Improve accuracy of summary statistic methods for transformed distributions
mjskay opened this issue · 11 comments
I'm not sure the exact problem, but it seems that the mean()
of transformed distributions is not always correct. Here's an example of exp()
applied to dist_normal()
, which should yield a lognormal distribution, giving incorrect means:
> x = dist_normal(0:1, 1:2)
> mean(x)
[1] 0 1
> mean(exp(x)) # should be roughly exp(c(0.5, 3))
[1] 1.500000 8.154845
> exp(c(0.5, 3))
[1] 1.648721 20.085537
I'm not sure the issue. It does appear to work in some cases:
> mean(log(exp(x))) # should be roughly c(0, 1)
[1] -4.732208e-07 1.000000e+00
The Taylor series approximation used to compute the mean of log-Normal distributions is appropriate for small variances.
Some relevant discussion can be found here: https://robjhyndman.com/hyndsight/backtransforming/#comment-3043970592
In most forecasting applications this approximation results in a relatively small inaccuracy in the forecast distribution's mean.
The log normal distribution is sufficiently common to justify a specific distribution, but I'm concerned about how this inaccuracy might impact non-log transformations.
One option could be to sample the mean, the quantile()
and generate()
methods are accurate. But this would substantially degrade performance for a task commonly done at scale in forecasting.
@robjhyndman - do you have any suggestions for improving this approximation?
The Taylor series approximation up to 2nd derivatives has the nice property that it is very general provided the transformation is differentiable, but it is not necessarily very accurate. I can think of three possible approaches:
- Use a higher order Taylor series approximation. That would involve computing up to the 4th order derivative and moment.

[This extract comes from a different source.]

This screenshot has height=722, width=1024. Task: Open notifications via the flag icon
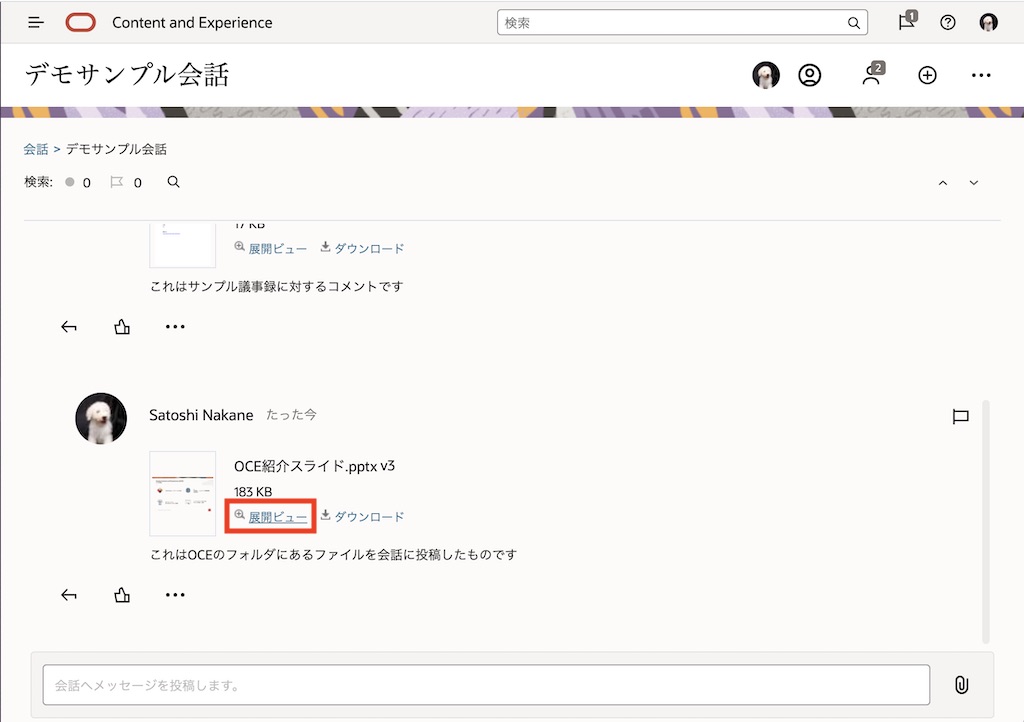tap(906, 22)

- Use better approximations (or exact results) for specific transformations such as log, exp, and power transformations; and Taylor series if the transformation is not recognized.
- Use an empirical approach by randomly sampling a few thousand observations from the transformed distribution.
Great, thanks for the suggestions.
I think a good start would be to add better methods for common transformations and fallback to Taylor series approximations otherwise.
I think sampling for the mean will be too slow for most applications, but would be useful to provide as an option for users.
OK. To start, a more accurate version for exp() has mean exp(m + v/2) and variance [exp(v)-1]exp(2m+v) where the original distribution has mean m and variance v. But if we are going to allow special cases, then perhaps identify when exp is applied to a normal distribution, and save it as logNormal rather than t(N).
I've added the log-normal distribution, and a shortcut between it and the normal with exp()
and log()
.
library(distributional)
exp(dist_normal())
#> <distribution[1]>
#> [1] lN(0, 1)
log(dist_lognormal())
#> <distribution[1]>
#> [1] N(0, 1)
Created on 2021-11-12 by the reprex package (v2.0.0)
Following up on the discussion started in #102
Currently these are calculated with taylor series approximations, which are faster than the numerical integration and I think work fine in most cases. Maybe numerical integration would be fast enough with a higher tolerance, while still giving comparable accuracy but with improved consistency.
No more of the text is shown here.